> [Recorded data]
>> Begin
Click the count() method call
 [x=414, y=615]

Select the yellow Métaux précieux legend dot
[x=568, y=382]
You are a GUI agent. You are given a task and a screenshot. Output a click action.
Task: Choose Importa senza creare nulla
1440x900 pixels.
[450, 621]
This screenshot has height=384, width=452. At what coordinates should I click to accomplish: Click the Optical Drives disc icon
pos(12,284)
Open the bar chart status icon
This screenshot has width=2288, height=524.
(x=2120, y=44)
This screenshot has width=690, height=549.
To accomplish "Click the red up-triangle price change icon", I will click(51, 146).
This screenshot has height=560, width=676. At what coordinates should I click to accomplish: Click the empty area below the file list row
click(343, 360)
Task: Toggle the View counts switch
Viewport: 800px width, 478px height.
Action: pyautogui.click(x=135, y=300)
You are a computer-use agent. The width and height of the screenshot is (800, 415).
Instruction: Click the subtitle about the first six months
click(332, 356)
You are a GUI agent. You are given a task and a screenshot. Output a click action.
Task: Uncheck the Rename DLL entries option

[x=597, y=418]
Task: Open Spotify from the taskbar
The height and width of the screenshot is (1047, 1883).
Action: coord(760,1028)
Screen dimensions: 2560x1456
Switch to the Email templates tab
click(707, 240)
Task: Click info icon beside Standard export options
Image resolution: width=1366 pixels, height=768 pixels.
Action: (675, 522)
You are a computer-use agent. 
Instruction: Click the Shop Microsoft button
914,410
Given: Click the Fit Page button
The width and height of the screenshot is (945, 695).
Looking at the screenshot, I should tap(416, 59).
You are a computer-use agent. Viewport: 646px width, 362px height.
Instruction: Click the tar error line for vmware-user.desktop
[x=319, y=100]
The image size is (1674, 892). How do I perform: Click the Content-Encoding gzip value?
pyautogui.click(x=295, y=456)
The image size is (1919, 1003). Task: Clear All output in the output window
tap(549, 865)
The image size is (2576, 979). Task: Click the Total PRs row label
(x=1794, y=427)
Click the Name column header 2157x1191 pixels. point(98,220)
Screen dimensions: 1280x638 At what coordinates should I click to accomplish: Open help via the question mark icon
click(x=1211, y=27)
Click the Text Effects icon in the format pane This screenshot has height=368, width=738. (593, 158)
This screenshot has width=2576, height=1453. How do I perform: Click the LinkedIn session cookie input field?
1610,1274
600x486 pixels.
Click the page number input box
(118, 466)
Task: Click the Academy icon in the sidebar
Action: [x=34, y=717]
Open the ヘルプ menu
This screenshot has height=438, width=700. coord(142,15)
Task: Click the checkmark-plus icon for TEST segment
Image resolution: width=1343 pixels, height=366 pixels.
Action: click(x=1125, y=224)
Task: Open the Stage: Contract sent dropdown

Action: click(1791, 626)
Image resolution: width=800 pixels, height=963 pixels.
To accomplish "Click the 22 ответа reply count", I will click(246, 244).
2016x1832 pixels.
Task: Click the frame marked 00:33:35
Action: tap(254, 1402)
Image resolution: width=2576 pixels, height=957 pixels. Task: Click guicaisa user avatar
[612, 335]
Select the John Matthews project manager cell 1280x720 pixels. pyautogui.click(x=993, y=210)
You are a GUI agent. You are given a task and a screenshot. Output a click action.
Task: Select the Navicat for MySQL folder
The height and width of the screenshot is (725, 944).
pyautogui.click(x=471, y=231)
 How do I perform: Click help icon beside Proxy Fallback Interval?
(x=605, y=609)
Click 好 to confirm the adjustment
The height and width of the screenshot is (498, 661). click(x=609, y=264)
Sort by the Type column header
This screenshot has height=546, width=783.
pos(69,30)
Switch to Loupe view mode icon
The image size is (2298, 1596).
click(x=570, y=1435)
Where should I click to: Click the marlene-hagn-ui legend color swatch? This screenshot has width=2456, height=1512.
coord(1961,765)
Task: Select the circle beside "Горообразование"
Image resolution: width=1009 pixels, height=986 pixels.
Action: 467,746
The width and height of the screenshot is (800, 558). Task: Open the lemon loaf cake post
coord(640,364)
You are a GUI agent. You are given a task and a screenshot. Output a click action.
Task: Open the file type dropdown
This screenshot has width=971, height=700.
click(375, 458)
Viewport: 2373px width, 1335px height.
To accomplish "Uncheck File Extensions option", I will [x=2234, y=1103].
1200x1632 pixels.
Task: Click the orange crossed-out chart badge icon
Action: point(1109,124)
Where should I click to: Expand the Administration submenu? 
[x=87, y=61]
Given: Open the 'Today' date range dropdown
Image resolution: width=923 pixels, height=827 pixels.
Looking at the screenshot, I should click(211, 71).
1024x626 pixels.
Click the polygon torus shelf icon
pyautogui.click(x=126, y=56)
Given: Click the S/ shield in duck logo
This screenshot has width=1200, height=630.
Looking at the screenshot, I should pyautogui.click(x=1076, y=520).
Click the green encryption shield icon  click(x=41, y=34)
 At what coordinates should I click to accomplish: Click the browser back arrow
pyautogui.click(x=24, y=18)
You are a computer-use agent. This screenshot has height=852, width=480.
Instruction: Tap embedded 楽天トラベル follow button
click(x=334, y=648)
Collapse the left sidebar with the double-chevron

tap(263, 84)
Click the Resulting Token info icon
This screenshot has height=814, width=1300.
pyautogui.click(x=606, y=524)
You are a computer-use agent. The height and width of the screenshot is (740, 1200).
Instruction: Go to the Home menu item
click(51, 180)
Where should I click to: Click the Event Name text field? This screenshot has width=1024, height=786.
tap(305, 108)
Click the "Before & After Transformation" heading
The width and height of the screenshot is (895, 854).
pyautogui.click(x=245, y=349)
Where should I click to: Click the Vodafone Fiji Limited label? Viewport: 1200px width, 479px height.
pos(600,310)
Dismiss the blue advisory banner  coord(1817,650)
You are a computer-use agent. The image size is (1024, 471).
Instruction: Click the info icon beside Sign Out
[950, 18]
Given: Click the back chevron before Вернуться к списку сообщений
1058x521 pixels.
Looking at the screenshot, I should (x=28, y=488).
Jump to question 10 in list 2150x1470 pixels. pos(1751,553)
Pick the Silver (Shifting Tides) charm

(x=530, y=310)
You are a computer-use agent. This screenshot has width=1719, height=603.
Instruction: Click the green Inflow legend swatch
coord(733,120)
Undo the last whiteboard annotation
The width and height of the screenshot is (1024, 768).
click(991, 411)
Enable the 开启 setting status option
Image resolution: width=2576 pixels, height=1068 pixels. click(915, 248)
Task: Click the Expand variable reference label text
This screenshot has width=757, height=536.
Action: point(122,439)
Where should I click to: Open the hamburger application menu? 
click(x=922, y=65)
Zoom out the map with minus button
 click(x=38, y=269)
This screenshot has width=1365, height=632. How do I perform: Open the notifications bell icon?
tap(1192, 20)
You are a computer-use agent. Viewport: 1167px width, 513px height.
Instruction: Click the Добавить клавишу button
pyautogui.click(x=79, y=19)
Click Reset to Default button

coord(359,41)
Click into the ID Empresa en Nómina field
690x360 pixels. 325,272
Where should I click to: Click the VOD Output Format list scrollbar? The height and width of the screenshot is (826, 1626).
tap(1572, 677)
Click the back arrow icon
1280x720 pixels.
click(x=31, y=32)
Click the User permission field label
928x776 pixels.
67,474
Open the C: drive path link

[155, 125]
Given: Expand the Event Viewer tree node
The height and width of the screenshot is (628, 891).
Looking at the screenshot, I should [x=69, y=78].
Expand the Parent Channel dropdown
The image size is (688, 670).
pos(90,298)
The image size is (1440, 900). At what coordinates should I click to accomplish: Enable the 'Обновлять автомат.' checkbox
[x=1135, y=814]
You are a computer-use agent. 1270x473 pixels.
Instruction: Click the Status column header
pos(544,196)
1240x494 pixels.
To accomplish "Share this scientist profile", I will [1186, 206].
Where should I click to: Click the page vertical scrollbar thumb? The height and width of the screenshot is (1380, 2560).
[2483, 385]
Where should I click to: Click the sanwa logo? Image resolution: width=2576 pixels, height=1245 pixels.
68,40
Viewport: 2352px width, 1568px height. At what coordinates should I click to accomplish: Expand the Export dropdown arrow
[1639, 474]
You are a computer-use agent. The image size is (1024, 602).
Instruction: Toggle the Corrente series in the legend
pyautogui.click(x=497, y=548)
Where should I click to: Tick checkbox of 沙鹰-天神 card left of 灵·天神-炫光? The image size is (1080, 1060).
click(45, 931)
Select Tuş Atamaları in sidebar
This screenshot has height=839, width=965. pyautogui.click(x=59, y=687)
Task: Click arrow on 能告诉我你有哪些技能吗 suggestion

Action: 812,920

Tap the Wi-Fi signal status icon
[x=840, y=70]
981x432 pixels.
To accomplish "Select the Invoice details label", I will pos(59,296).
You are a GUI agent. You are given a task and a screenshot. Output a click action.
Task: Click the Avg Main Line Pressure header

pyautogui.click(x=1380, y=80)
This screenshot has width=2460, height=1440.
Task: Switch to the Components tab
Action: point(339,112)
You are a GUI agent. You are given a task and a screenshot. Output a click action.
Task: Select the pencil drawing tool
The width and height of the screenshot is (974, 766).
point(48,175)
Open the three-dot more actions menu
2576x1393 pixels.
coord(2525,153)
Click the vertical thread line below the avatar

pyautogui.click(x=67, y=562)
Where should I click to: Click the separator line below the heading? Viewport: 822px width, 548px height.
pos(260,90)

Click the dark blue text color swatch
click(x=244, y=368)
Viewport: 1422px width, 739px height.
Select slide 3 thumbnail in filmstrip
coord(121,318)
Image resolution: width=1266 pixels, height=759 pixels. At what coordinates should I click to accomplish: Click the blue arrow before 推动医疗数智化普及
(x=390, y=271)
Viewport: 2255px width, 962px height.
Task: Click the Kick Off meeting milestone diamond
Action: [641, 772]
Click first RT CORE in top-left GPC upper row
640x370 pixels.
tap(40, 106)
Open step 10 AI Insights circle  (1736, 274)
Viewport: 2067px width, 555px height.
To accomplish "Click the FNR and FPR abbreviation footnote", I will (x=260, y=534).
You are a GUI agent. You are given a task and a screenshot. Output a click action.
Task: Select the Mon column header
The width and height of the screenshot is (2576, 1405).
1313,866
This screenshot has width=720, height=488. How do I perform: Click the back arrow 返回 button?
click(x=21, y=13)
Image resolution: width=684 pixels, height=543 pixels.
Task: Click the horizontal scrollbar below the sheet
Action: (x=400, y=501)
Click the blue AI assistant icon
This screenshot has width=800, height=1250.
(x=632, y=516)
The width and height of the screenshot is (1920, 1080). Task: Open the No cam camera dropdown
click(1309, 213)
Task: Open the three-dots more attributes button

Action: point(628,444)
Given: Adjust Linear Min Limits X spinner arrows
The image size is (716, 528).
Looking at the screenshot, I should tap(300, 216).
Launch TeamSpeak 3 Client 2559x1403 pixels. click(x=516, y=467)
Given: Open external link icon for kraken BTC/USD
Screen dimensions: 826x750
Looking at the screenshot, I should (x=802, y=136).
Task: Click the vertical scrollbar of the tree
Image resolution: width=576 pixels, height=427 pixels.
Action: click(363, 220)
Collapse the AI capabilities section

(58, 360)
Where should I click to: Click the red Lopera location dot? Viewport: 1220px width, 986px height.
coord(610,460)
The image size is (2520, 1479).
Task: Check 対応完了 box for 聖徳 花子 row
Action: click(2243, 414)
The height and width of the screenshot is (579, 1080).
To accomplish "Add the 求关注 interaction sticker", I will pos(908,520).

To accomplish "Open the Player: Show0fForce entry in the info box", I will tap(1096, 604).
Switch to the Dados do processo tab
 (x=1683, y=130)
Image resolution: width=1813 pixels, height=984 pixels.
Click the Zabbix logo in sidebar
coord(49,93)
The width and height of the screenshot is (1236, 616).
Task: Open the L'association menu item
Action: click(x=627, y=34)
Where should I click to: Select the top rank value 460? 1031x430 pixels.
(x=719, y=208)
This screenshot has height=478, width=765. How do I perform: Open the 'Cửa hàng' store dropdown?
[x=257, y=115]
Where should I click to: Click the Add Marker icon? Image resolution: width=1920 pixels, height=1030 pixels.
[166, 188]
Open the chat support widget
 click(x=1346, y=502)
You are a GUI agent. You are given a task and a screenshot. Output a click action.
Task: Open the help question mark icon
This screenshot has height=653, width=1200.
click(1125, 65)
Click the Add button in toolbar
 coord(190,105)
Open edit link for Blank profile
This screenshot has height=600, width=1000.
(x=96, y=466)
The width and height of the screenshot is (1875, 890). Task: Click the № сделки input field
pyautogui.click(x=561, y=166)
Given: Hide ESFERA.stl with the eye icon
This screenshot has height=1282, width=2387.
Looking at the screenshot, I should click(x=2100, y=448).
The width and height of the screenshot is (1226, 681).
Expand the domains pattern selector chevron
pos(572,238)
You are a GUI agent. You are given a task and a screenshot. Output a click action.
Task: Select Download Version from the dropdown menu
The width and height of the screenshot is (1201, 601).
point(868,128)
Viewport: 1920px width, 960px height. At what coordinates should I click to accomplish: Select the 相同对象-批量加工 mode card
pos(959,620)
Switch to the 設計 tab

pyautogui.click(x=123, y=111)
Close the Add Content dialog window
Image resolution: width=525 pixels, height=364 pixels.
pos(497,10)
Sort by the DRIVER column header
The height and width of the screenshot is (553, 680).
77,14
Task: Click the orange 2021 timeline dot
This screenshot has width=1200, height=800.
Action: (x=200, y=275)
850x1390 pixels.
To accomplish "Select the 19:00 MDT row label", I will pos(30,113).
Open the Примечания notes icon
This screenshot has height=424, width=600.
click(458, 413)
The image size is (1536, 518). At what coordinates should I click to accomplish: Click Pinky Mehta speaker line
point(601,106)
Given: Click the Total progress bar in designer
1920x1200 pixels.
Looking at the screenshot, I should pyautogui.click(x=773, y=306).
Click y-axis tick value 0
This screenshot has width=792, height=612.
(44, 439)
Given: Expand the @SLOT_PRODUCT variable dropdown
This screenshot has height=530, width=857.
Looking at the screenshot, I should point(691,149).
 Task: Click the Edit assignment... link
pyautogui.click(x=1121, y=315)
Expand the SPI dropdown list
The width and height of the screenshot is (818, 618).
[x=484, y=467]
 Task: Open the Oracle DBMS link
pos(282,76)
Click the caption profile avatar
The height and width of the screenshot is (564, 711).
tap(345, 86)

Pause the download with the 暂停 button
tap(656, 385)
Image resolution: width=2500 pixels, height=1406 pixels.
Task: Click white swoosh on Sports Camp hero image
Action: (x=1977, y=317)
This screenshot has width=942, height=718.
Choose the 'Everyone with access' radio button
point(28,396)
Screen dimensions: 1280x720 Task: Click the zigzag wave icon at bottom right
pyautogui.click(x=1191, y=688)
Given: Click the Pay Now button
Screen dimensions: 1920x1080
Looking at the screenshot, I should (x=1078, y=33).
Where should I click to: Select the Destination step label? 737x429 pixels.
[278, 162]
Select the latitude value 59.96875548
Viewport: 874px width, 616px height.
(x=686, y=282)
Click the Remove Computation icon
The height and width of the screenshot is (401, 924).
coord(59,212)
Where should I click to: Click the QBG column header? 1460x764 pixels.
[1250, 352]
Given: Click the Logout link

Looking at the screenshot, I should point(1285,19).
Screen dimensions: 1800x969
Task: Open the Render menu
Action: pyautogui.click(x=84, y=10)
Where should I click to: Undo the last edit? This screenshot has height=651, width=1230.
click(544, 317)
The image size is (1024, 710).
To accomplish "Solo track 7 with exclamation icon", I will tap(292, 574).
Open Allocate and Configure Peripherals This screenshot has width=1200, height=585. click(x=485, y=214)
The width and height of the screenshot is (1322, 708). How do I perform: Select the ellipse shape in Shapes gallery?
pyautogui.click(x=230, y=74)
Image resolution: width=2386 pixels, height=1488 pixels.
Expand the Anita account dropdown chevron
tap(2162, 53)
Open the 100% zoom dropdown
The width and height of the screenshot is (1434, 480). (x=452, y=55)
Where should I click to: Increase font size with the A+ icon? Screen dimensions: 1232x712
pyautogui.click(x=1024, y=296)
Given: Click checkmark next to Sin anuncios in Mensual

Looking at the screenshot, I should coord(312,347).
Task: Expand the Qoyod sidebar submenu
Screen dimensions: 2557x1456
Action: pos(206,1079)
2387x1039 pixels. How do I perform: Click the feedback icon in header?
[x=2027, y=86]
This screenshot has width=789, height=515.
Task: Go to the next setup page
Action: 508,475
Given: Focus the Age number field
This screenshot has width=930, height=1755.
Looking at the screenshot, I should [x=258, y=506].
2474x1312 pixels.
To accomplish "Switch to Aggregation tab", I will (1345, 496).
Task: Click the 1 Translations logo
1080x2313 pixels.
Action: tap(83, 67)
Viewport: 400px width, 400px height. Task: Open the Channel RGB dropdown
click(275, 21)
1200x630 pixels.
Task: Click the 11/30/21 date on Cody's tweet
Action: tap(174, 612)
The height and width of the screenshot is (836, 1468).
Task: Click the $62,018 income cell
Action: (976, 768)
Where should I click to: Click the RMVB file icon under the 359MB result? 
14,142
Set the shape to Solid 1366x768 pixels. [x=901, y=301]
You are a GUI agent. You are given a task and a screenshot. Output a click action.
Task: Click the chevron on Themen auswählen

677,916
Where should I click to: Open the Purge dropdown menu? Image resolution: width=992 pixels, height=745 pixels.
>> End
> [GIVEN INSTRUCTION] Please reproduce the rows from the line containing "Task: Toggle the View counts switch" through the line containing "tap(549, 865)", including both of those lines.

> [SOLUTION TO THE EXERCISE]
Task: Toggle the View counts switch
Viewport: 800px width, 478px height.
Action: pyautogui.click(x=135, y=300)
You are a computer-use agent. The width and height of the screenshot is (800, 415).
Instruction: Click the subtitle about the first six months
click(332, 356)
You are a GUI agent. You are given a task and a screenshot. Output a click action.
Task: Uncheck the Rename DLL entries option

[x=597, y=418]
Task: Open Spotify from the taskbar
The height and width of the screenshot is (1047, 1883).
Action: coord(760,1028)
Screen dimensions: 2560x1456
Switch to the Email templates tab
click(707, 240)
Task: Click info icon beside Standard export options
Image resolution: width=1366 pixels, height=768 pixels.
Action: (675, 522)
You are a computer-use agent. 
Instruction: Click the Shop Microsoft button
914,410
Given: Click the Fit Page button
The width and height of the screenshot is (945, 695).
Looking at the screenshot, I should tap(416, 59).
You are a computer-use agent. Viewport: 646px width, 362px height.
Instruction: Click the tar error line for vmware-user.desktop
[x=319, y=100]
The image size is (1674, 892). How do I perform: Click the Content-Encoding gzip value?
pyautogui.click(x=295, y=456)
The image size is (1919, 1003). Task: Clear All output in the output window
tap(549, 865)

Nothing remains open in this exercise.